**Task to carry out**: Counting every line in the records below that holds "клуба", give the total and add nothing.

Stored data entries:
_ _ _ _ _
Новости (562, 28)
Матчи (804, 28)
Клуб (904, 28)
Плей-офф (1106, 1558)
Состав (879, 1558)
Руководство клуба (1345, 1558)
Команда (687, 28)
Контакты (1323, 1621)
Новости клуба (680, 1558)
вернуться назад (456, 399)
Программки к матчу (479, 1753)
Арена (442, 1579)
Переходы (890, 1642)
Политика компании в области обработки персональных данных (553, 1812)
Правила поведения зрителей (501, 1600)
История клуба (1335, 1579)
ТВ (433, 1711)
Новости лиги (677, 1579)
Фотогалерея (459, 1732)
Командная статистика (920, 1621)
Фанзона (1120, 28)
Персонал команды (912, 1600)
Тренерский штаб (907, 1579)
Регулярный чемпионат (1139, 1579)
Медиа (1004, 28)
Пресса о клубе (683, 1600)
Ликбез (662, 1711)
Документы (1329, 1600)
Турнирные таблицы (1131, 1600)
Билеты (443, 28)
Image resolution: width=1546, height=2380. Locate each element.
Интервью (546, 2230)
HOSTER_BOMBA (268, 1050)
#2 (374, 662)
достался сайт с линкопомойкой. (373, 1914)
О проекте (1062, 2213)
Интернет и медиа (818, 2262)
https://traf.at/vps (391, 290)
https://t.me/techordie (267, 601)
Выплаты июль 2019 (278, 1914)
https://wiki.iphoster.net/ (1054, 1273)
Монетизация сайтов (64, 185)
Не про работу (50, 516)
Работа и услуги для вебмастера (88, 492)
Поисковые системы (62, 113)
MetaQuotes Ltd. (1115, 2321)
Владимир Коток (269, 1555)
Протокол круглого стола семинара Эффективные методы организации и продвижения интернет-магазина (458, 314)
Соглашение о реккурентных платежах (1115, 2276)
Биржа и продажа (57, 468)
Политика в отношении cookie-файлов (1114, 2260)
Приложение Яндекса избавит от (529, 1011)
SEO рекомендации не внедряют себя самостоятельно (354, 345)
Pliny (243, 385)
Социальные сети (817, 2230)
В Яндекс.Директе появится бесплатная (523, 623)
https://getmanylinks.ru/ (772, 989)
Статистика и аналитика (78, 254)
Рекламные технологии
_ _ _ _ _
**Answer space**: 3